Rewrite all of the records, replacing "GUI agent" with "interface agent" wherever it occurs and leaving everything else the same.
:::::
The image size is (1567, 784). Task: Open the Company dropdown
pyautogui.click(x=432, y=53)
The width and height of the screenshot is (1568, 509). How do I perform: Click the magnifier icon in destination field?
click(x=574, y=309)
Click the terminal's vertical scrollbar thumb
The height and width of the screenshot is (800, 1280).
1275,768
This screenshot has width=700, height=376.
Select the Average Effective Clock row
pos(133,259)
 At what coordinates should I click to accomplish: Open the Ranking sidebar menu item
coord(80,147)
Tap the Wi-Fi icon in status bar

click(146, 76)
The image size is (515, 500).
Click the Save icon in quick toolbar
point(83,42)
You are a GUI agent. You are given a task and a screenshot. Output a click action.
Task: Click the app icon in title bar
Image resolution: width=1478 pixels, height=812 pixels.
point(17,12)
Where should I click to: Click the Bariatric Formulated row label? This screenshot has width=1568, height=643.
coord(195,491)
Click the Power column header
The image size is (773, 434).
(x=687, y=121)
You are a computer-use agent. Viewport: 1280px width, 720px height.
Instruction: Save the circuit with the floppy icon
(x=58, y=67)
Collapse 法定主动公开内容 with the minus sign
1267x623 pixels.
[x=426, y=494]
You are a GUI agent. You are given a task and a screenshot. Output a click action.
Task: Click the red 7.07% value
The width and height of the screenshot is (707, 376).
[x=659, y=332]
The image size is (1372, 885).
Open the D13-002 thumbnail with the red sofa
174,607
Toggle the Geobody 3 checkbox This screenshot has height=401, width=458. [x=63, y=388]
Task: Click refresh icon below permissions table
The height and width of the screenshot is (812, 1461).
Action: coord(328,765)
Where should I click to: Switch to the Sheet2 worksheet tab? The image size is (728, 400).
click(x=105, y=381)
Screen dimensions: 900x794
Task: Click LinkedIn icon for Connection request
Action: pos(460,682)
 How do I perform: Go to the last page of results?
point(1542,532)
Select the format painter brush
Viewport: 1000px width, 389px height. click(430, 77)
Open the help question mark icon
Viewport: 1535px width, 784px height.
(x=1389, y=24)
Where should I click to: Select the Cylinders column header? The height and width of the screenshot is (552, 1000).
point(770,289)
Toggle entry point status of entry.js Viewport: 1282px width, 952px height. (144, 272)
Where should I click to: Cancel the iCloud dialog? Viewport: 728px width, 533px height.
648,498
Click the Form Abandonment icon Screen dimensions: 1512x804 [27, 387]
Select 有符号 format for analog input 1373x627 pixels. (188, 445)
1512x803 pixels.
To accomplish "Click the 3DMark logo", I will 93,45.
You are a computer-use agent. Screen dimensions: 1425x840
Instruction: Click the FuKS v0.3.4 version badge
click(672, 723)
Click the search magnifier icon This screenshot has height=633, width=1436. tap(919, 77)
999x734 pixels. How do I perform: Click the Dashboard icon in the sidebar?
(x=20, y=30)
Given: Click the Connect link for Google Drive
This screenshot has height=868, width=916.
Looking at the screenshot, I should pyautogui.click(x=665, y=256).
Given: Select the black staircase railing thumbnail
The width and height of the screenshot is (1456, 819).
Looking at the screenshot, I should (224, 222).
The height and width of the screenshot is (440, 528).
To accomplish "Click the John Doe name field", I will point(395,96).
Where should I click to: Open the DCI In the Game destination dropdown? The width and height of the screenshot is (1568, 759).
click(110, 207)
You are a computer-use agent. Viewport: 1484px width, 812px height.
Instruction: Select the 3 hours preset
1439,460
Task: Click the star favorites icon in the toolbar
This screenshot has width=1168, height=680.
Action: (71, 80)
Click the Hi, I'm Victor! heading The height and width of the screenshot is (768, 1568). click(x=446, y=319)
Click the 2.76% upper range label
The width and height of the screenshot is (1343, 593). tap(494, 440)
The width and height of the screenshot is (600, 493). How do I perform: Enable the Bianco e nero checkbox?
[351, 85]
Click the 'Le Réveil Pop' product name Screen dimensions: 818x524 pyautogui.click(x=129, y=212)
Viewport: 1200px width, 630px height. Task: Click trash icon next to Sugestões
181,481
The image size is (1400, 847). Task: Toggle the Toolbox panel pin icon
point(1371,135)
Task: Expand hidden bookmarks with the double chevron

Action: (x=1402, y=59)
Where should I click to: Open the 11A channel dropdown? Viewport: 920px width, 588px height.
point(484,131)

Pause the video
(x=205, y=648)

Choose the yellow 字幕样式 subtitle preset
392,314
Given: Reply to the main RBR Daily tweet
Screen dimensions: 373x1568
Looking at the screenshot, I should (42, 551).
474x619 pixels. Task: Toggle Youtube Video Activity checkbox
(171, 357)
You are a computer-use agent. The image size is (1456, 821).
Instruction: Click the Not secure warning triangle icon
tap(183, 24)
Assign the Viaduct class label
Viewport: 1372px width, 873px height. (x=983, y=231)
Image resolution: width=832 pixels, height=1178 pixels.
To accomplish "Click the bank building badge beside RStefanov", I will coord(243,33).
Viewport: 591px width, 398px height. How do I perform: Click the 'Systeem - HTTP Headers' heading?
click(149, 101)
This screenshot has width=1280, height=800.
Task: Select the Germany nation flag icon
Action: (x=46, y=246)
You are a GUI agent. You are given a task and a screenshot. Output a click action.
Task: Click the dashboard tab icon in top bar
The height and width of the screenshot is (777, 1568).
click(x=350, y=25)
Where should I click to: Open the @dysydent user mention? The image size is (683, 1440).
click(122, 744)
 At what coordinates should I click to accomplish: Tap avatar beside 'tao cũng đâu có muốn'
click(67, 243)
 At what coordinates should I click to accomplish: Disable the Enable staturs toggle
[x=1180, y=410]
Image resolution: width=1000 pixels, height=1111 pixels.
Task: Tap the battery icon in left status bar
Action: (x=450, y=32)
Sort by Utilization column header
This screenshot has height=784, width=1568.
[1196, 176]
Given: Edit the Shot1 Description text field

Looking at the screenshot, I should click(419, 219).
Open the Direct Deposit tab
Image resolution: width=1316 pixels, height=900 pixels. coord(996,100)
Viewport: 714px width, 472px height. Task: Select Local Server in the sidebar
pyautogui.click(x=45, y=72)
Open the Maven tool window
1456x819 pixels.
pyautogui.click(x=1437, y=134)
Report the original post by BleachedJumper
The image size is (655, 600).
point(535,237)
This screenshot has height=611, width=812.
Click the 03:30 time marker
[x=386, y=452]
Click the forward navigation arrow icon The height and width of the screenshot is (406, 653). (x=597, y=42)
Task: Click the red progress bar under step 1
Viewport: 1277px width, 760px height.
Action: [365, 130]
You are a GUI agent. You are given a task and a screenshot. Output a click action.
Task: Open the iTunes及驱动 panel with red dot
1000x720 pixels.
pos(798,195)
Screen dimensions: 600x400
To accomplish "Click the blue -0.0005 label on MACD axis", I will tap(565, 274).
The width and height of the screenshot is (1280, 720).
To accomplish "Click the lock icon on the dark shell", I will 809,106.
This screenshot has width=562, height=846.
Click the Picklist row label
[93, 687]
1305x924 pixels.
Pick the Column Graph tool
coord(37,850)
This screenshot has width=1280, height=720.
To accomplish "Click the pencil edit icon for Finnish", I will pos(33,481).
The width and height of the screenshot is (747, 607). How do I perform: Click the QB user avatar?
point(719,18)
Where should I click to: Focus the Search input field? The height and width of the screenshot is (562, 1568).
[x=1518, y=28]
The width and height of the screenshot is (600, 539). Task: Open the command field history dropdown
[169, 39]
:::::
Result of this exercise:
The image size is (1567, 784). Task: Open the Company dropdown
pyautogui.click(x=432, y=53)
The width and height of the screenshot is (1568, 509). How do I perform: Click the magnifier icon in destination field?
click(x=574, y=309)
Click the terminal's vertical scrollbar thumb
The height and width of the screenshot is (800, 1280).
1275,768
This screenshot has width=700, height=376.
Select the Average Effective Clock row
pos(133,259)
 At what coordinates should I click to accomplish: Open the Ranking sidebar menu item
coord(80,147)
Tap the Wi-Fi icon in status bar

click(146, 76)
The image size is (515, 500).
Click the Save icon in quick toolbar
point(83,42)
You are a interface agent. You are given a task and a screenshot. Output a click action.
Task: Click the app icon in title bar
Image resolution: width=1478 pixels, height=812 pixels.
point(17,12)
Where should I click to: Click the Bariatric Formulated row label? This screenshot has width=1568, height=643.
coord(195,491)
Click the Power column header
The image size is (773, 434).
(x=687, y=121)
You are a computer-use agent. Viewport: 1280px width, 720px height.
Instruction: Save the circuit with the floppy icon
(x=58, y=67)
Collapse 法定主动公开内容 with the minus sign
1267x623 pixels.
[x=426, y=494]
You are a interface agent. You are given a task and a screenshot. Output a click action.
Task: Click the red 7.07% value
The width and height of the screenshot is (707, 376).
[x=659, y=332]
The image size is (1372, 885).
Open the D13-002 thumbnail with the red sofa
174,607
Toggle the Geobody 3 checkbox This screenshot has height=401, width=458. [x=63, y=388]
Task: Click refresh icon below permissions table
The height and width of the screenshot is (812, 1461).
Action: coord(328,765)
Where should I click to: Switch to the Sheet2 worksheet tab? The image size is (728, 400).
click(x=105, y=381)
Screen dimensions: 900x794
Task: Click LinkedIn icon for Connection request
Action: pos(460,682)
 How do I perform: Go to the last page of results?
point(1542,532)
Select the format painter brush
Viewport: 1000px width, 389px height. click(430, 77)
Open the help question mark icon
Viewport: 1535px width, 784px height.
(x=1389, y=24)
Where should I click to: Select the Cylinders column header? The height and width of the screenshot is (552, 1000).
point(770,289)
Toggle entry point status of entry.js Viewport: 1282px width, 952px height. (144, 272)
Where should I click to: Cancel the iCloud dialog? Viewport: 728px width, 533px height.
648,498
Click the Form Abandonment icon Screen dimensions: 1512x804 [27, 387]
Select 有符号 format for analog input 1373x627 pixels. (188, 445)
1512x803 pixels.
To accomplish "Click the 3DMark logo", I will 93,45.
You are a computer-use agent. Screen dimensions: 1425x840
Instruction: Click the FuKS v0.3.4 version badge
click(672, 723)
Click the search magnifier icon This screenshot has height=633, width=1436. tap(919, 77)
999x734 pixels. How do I perform: Click the Dashboard icon in the sidebar?
(x=20, y=30)
Given: Click the Connect link for Google Drive
This screenshot has height=868, width=916.
Looking at the screenshot, I should pyautogui.click(x=665, y=256).
Given: Select the black staircase railing thumbnail
The width and height of the screenshot is (1456, 819).
Looking at the screenshot, I should (224, 222).
The height and width of the screenshot is (440, 528).
To accomplish "Click the John Doe name field", I will point(395,96).
Where should I click to: Open the DCI In the Game destination dropdown? The width and height of the screenshot is (1568, 759).
click(110, 207)
You are a computer-use agent. Viewport: 1484px width, 812px height.
Instruction: Select the 3 hours preset
1439,460
Task: Click the star favorites icon in the toolbar
This screenshot has width=1168, height=680.
Action: (71, 80)
Click the Hi, I'm Victor! heading The height and width of the screenshot is (768, 1568). click(x=446, y=319)
Click the 2.76% upper range label
The width and height of the screenshot is (1343, 593). tap(494, 440)
The width and height of the screenshot is (600, 493). How do I perform: Enable the Bianco e nero checkbox?
[351, 85]
Click the 'Le Réveil Pop' product name Screen dimensions: 818x524 pyautogui.click(x=129, y=212)
Viewport: 1200px width, 630px height. Task: Click trash icon next to Sugestões
181,481
The image size is (1400, 847). Task: Toggle the Toolbox panel pin icon
point(1371,135)
Task: Expand hidden bookmarks with the double chevron

Action: (x=1402, y=59)
Where should I click to: Open the 11A channel dropdown? Viewport: 920px width, 588px height.
point(484,131)

Pause the video
(x=205, y=648)

Choose the yellow 字幕样式 subtitle preset
392,314
Given: Reply to the main RBR Daily tweet
Screen dimensions: 373x1568
Looking at the screenshot, I should (42, 551).
474x619 pixels. Task: Toggle Youtube Video Activity checkbox
(171, 357)
You are a computer-use agent. The image size is (1456, 821).
Instruction: Click the Not secure warning triangle icon
tap(183, 24)
Assign the Viaduct class label
Viewport: 1372px width, 873px height. (x=983, y=231)
Image resolution: width=832 pixels, height=1178 pixels.
To accomplish "Click the bank building badge beside RStefanov", I will coord(243,33).
Viewport: 591px width, 398px height. How do I perform: Click the 'Systeem - HTTP Headers' heading?
click(149, 101)
This screenshot has width=1280, height=800.
Task: Select the Germany nation flag icon
Action: (x=46, y=246)
You are a interface agent. You are given a task and a screenshot. Output a click action.
Task: Click the dashboard tab icon in top bar
The height and width of the screenshot is (777, 1568).
click(x=350, y=25)
Where should I click to: Open the @dysydent user mention? The image size is (683, 1440).
click(122, 744)
 At what coordinates should I click to accomplish: Tap avatar beside 'tao cũng đâu có muốn'
click(67, 243)
 At what coordinates should I click to accomplish: Disable the Enable staturs toggle
[x=1180, y=410]
Image resolution: width=1000 pixels, height=1111 pixels.
Task: Tap the battery icon in left status bar
Action: (x=450, y=32)
Sort by Utilization column header
This screenshot has height=784, width=1568.
[1196, 176]
Given: Edit the Shot1 Description text field

Looking at the screenshot, I should click(419, 219).
Open the Direct Deposit tab
Image resolution: width=1316 pixels, height=900 pixels. coord(996,100)
Viewport: 714px width, 472px height. Task: Select Local Server in the sidebar
pyautogui.click(x=45, y=72)
Open the Maven tool window
1456x819 pixels.
pyautogui.click(x=1437, y=134)
Report the original post by BleachedJumper
The image size is (655, 600).
point(535,237)
This screenshot has height=611, width=812.
Click the 03:30 time marker
[x=386, y=452]
Click the forward navigation arrow icon The height and width of the screenshot is (406, 653). (x=597, y=42)
Task: Click the red progress bar under step 1
Viewport: 1277px width, 760px height.
Action: [365, 130]
You are a interface agent. You are given a task and a screenshot. Output a click action.
Task: Open the iTunes及驱动 panel with red dot
1000x720 pixels.
pos(798,195)
Screen dimensions: 600x400
To accomplish "Click the blue -0.0005 label on MACD axis", I will tap(565, 274).
The width and height of the screenshot is (1280, 720).
To accomplish "Click the lock icon on the dark shell", I will 809,106.
This screenshot has width=562, height=846.
Click the Picklist row label
[93, 687]
1305x924 pixels.
Pick the Column Graph tool
coord(37,850)
This screenshot has width=1280, height=720.
To accomplish "Click the pencil edit icon for Finnish", I will pos(33,481).
The width and height of the screenshot is (747, 607). How do I perform: Click the QB user avatar?
point(719,18)
Where should I click to: Focus the Search input field? The height and width of the screenshot is (562, 1568).
[x=1518, y=28]
The width and height of the screenshot is (600, 539). Task: Open the command field history dropdown
[169, 39]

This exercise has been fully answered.